- ASSIGNMENT: From the line containing "Instruction: Select the 20人 participant count" to the end of the records below, both included, every line should be repeated exactly; pictures should be dropped.

Data records
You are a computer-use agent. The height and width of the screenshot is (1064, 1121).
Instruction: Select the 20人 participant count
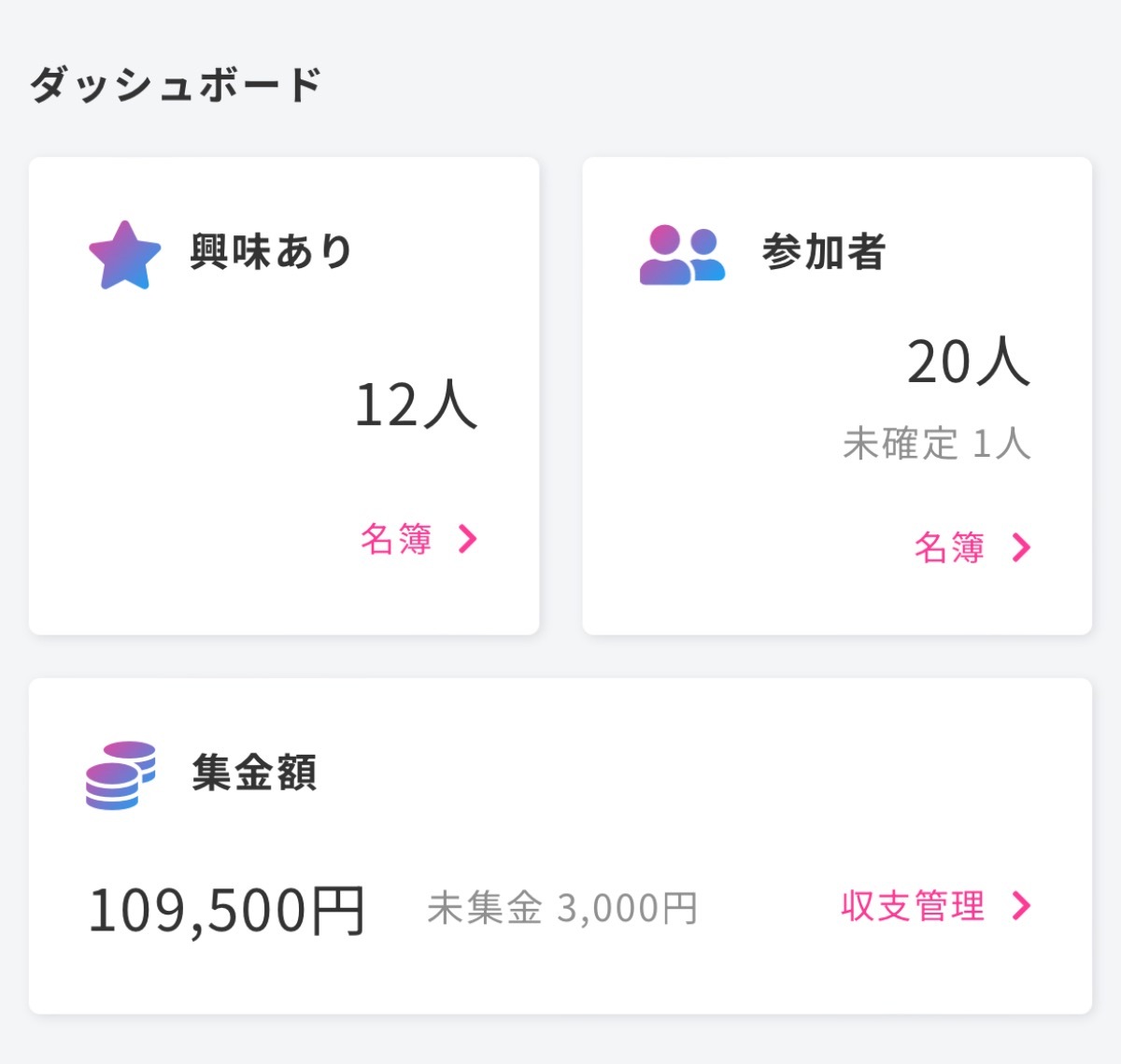coord(968,362)
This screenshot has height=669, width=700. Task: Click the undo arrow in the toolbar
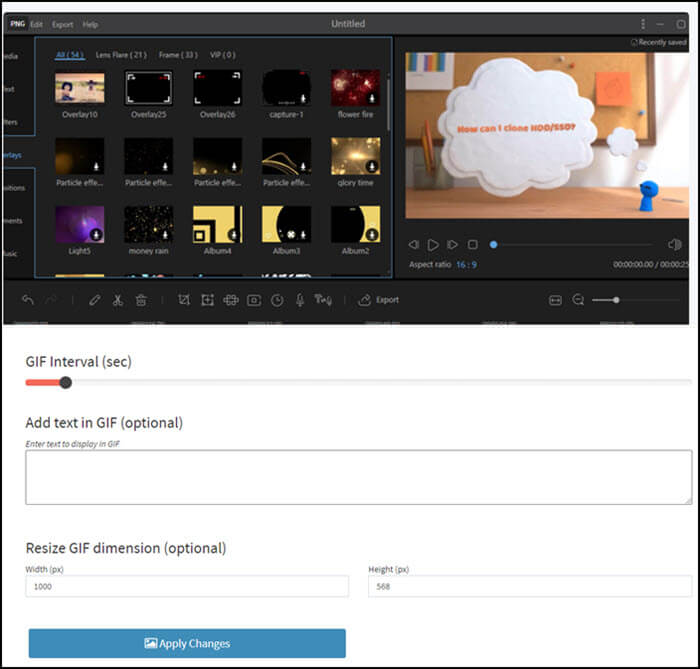point(28,299)
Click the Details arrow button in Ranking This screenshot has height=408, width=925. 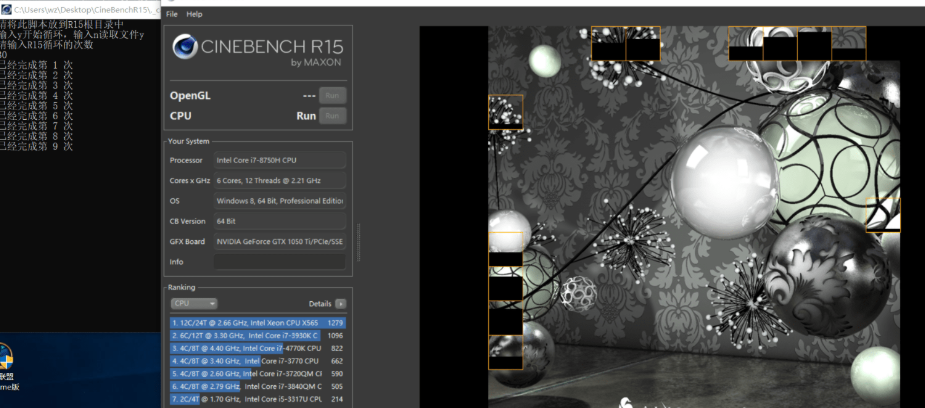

- TASK ANSWER:
Instruction: Select the 20人 participant count
coord(968,362)
This screenshot has height=669, width=700. Task: Click the undo arrow in the toolbar
point(28,299)
Click the Details arrow button in Ranking This screenshot has height=408, width=925. 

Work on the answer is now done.